> _AIM OF THE TASK_: Stop at the line containing "Image resolution: width=625": every line of the listing from the first up to that one must be set down exactly.

> _ENTRIES SHOWN_:
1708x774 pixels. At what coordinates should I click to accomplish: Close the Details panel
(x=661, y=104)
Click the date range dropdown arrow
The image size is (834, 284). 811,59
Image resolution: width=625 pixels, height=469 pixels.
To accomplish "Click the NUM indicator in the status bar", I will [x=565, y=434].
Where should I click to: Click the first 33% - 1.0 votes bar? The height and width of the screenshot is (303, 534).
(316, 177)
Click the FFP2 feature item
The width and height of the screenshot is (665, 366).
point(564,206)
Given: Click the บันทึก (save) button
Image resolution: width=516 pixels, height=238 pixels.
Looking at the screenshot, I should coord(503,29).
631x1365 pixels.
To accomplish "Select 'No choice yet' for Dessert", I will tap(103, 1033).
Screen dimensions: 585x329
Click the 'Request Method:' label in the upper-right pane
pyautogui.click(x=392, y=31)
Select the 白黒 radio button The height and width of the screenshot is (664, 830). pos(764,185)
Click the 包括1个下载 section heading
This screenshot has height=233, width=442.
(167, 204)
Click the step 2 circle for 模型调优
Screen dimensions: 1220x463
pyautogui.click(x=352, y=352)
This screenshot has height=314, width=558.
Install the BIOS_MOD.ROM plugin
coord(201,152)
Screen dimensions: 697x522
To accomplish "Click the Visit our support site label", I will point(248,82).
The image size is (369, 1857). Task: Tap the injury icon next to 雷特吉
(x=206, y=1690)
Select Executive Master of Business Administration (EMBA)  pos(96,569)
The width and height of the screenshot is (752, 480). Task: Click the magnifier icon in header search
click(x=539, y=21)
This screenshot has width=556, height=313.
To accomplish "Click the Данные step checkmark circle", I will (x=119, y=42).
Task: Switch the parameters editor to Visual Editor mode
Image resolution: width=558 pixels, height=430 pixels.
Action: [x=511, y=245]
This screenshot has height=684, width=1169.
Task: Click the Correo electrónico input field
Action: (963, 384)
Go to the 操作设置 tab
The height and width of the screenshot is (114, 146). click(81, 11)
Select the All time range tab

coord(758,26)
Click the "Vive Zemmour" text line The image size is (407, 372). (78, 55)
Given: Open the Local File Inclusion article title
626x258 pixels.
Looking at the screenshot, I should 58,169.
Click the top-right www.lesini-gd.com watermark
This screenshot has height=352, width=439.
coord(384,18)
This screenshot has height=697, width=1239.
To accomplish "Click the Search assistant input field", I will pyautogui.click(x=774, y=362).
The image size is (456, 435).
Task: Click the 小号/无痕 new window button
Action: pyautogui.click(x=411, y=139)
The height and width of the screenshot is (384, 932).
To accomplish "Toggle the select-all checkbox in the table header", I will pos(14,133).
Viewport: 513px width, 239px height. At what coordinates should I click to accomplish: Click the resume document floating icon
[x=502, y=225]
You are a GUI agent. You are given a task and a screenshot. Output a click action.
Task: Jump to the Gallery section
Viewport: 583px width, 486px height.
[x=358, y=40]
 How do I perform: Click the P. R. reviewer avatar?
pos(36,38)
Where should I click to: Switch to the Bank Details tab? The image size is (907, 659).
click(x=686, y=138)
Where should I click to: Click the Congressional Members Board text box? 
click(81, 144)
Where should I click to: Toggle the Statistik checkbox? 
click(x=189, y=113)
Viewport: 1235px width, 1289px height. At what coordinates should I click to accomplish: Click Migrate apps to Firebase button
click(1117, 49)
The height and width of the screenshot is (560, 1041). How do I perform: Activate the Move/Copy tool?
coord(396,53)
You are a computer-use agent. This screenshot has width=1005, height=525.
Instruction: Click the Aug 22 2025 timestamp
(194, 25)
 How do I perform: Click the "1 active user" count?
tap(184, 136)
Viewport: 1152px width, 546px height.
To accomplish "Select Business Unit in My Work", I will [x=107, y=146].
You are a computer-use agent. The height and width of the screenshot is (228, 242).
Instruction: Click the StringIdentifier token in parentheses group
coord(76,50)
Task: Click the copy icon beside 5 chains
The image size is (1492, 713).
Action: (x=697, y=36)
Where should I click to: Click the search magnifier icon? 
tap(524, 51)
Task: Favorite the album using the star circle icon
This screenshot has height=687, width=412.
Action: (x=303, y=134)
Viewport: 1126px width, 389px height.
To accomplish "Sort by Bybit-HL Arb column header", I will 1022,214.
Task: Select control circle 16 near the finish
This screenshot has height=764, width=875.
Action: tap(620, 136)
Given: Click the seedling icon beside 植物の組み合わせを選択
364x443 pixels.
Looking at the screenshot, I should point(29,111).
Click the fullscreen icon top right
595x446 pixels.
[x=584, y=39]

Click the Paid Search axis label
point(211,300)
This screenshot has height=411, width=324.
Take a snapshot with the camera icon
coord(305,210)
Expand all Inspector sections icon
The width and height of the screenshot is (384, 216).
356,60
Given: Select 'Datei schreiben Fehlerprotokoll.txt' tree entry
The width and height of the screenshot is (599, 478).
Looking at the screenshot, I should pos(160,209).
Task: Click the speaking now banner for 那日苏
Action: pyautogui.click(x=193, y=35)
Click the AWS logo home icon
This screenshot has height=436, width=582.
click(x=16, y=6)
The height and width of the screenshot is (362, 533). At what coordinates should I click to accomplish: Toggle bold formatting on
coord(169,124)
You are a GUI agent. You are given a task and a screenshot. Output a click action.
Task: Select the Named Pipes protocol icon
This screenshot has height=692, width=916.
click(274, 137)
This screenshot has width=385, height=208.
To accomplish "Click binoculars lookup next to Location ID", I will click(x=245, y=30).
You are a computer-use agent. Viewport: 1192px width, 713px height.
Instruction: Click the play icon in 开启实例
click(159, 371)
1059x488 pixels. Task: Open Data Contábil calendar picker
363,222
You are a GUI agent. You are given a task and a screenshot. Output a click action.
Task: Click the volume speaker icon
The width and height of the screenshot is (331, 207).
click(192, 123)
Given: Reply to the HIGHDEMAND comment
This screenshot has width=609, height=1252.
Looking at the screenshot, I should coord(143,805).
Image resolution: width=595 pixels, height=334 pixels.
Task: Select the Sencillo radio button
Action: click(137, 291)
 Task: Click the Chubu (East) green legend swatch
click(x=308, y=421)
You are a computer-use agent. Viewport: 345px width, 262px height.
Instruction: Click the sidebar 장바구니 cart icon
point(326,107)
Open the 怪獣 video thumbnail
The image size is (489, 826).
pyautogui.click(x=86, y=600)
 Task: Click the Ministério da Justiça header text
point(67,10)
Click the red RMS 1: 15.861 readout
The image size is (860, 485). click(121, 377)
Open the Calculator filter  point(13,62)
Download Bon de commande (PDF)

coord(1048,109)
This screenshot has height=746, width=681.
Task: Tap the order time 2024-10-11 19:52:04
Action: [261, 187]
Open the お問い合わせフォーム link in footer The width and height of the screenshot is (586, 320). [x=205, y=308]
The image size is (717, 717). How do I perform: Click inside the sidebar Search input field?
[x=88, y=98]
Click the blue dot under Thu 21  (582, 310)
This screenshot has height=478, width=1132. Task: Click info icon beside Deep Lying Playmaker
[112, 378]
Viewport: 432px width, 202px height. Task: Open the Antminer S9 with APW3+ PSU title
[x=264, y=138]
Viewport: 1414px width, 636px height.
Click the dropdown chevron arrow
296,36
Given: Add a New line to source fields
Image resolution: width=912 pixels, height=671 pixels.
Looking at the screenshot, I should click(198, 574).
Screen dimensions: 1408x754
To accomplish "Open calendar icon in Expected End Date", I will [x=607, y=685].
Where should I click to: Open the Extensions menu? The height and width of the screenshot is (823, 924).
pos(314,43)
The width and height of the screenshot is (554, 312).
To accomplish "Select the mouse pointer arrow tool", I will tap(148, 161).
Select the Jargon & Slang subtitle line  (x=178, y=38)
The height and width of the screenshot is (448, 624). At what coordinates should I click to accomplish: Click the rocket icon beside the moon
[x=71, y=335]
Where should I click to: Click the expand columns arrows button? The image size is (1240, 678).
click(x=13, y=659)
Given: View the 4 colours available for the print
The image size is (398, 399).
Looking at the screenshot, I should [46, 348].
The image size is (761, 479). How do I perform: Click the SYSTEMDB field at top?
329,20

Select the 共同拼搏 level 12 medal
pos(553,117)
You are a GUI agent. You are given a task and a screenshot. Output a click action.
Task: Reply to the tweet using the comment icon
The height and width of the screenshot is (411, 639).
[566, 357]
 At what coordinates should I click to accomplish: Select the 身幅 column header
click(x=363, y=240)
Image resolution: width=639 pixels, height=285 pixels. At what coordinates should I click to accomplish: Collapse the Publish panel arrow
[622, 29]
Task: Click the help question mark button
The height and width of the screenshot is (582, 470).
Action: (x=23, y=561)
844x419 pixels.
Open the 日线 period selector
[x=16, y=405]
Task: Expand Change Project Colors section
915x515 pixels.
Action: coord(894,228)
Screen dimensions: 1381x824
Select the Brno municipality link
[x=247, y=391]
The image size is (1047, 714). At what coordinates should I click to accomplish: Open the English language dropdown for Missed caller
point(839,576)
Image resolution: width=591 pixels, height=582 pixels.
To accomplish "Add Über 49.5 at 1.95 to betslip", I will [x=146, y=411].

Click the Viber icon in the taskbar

> _EXERCISE ANSWER_:
1708x774 pixels. At what coordinates should I click to accomplish: Close the Details panel
(x=661, y=104)
Click the date range dropdown arrow
The image size is (834, 284). 811,59
Image resolution: width=625 pixels, height=469 pixels.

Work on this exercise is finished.